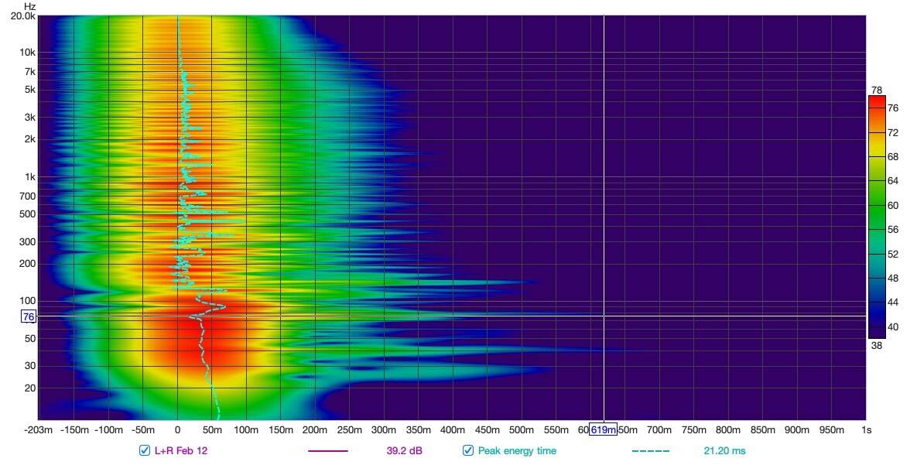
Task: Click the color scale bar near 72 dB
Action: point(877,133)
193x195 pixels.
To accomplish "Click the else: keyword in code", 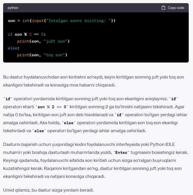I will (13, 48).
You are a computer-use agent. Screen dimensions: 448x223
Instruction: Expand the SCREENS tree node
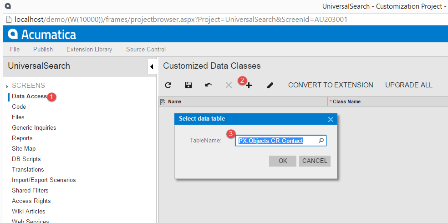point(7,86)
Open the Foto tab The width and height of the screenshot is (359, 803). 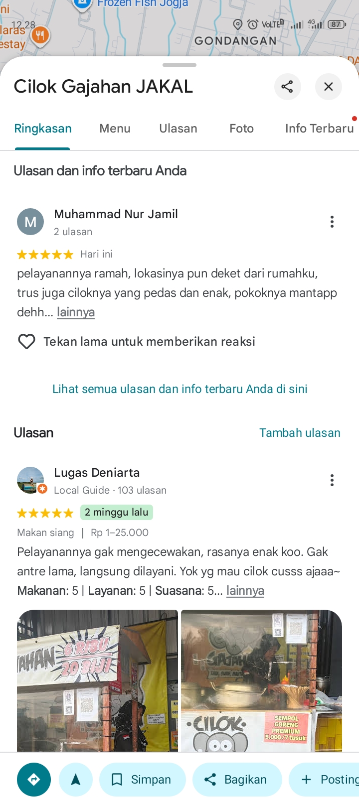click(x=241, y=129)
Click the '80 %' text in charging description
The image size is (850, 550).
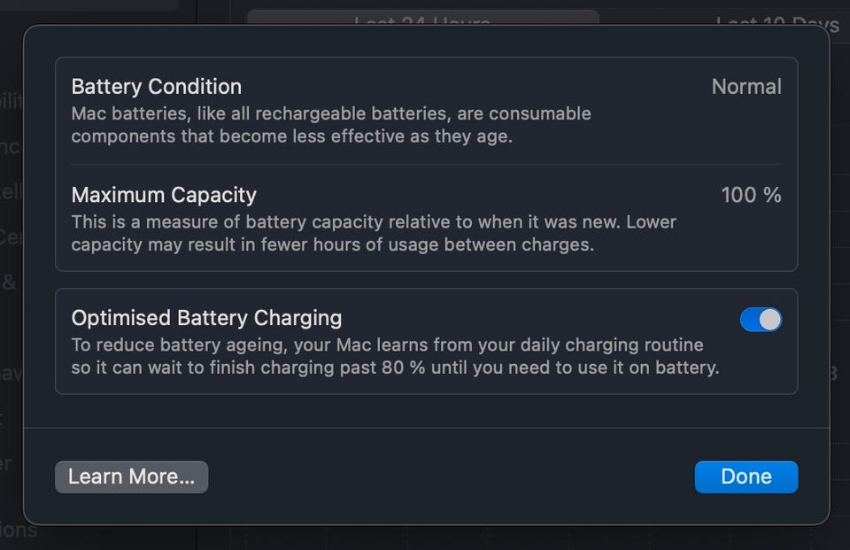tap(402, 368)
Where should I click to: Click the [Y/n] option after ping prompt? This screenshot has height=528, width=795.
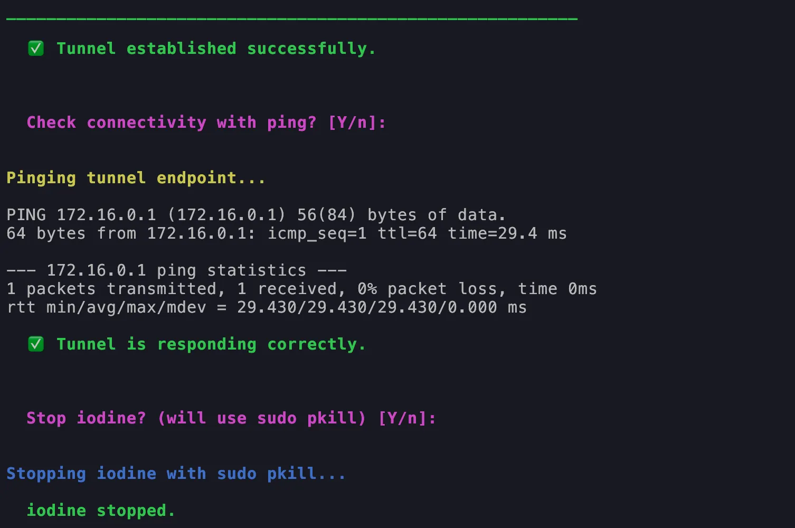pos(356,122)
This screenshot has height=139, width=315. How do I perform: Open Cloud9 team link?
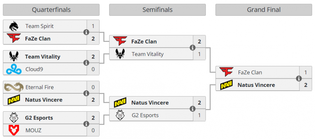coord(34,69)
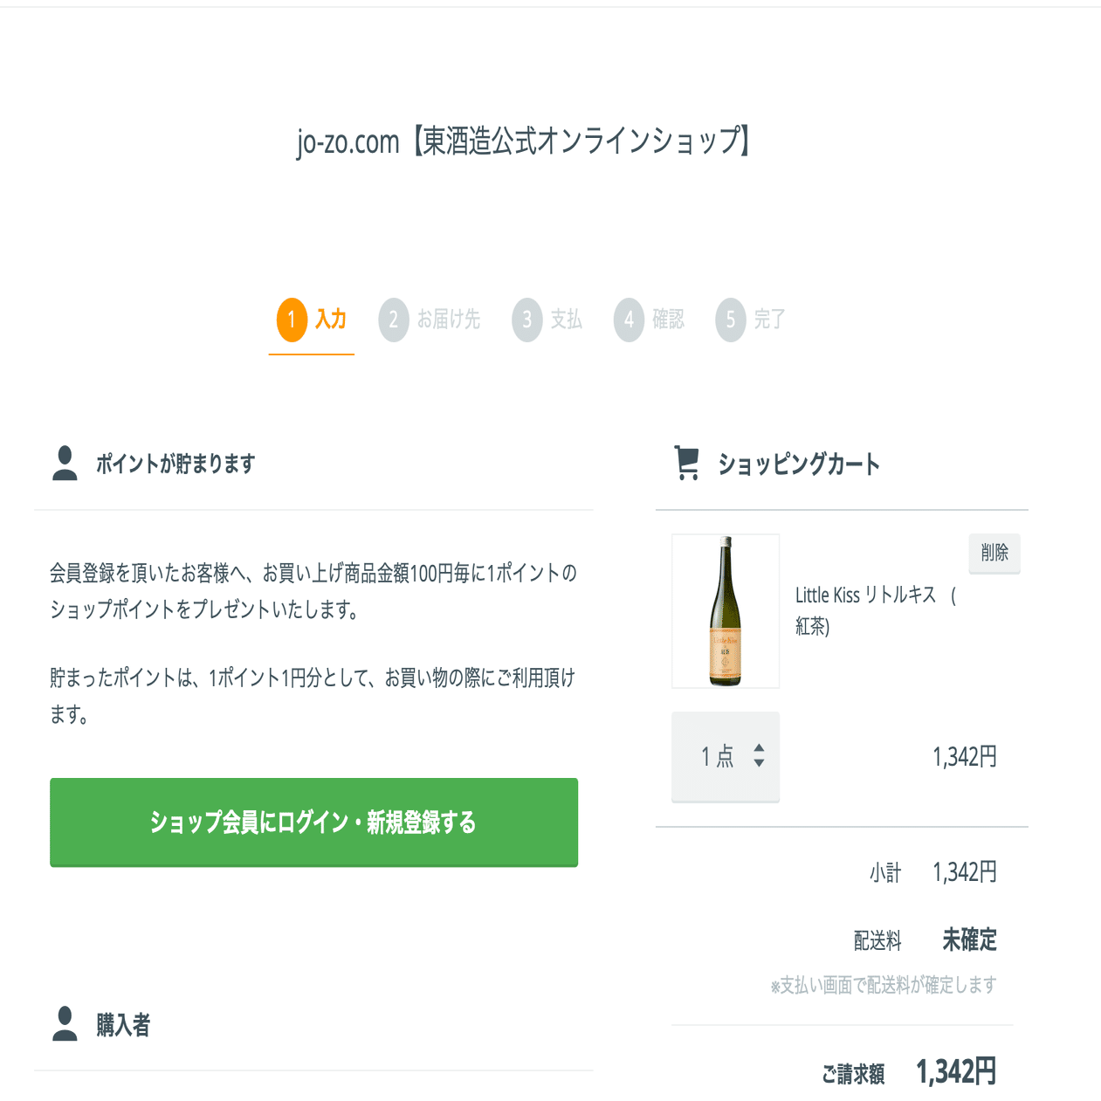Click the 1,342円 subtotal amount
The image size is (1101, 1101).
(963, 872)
────────────────────────────────────────
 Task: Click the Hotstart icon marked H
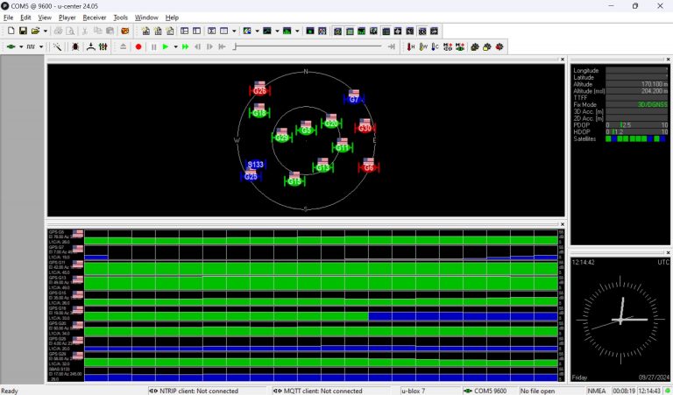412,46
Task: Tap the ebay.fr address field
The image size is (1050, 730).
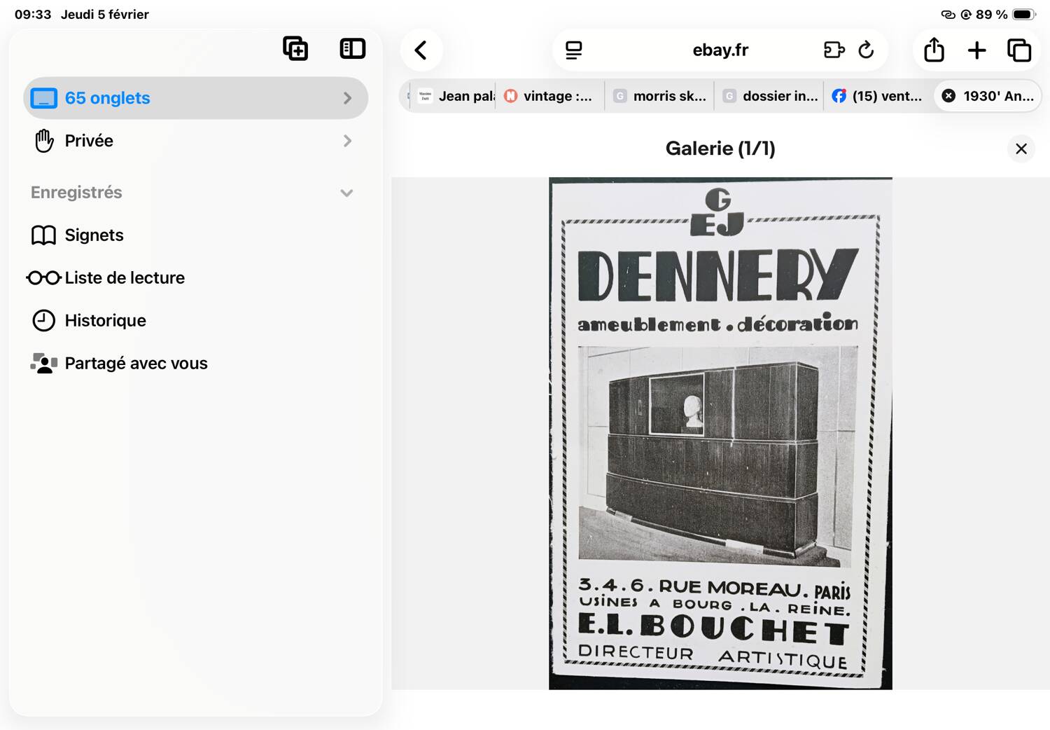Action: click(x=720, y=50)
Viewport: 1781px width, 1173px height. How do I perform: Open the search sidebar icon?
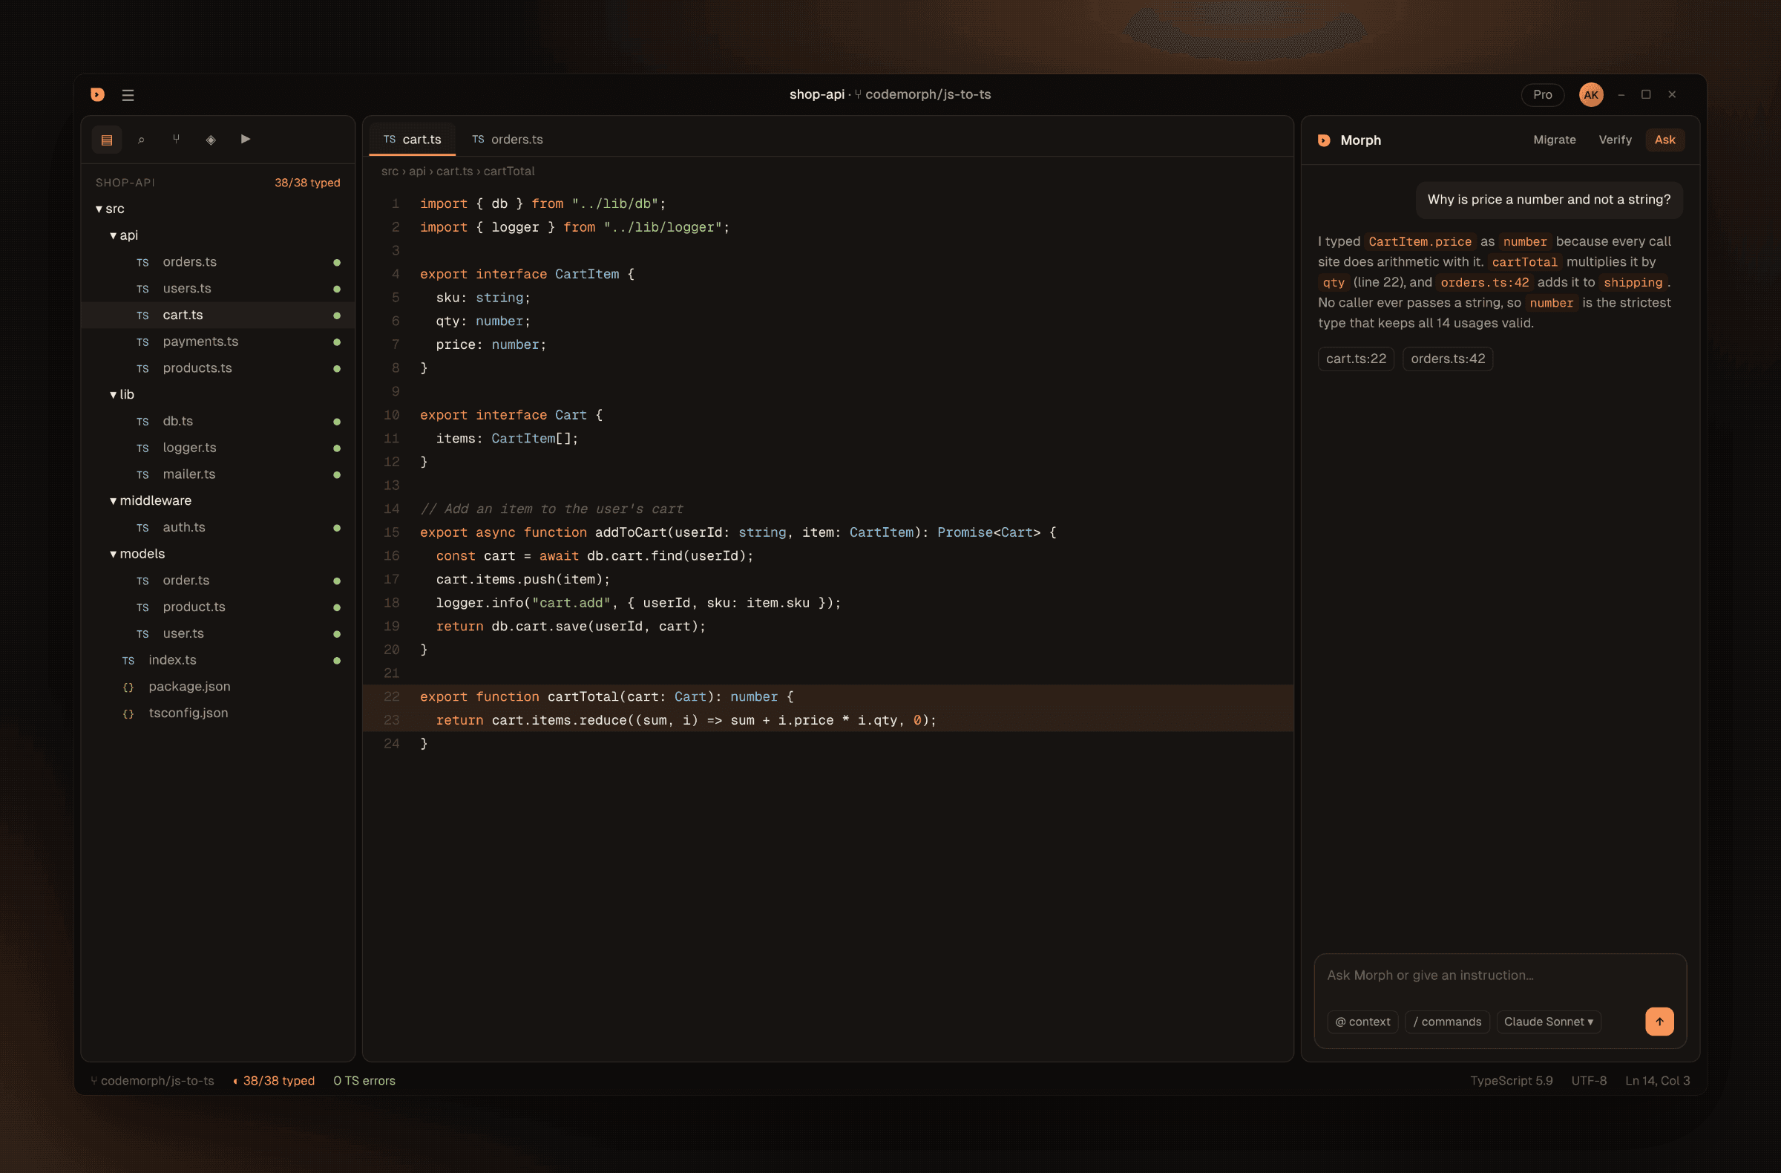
────────────────────────────────────────
STATED TASK: Render the entries from the line containing "Where should I" down through the line containing "pos(356,122)" as a two-column CSV with the header entry_text,answer. Use one row per entry, put each field in quotes, replace line breaks with spaces, and leave out the pictures.

WRITTEN RESPONSE:
entry_text,answer
"Where should I click to: Click the [Y/n] option after ping prompt? This screenshot has height=528, width=795.","pos(356,122)"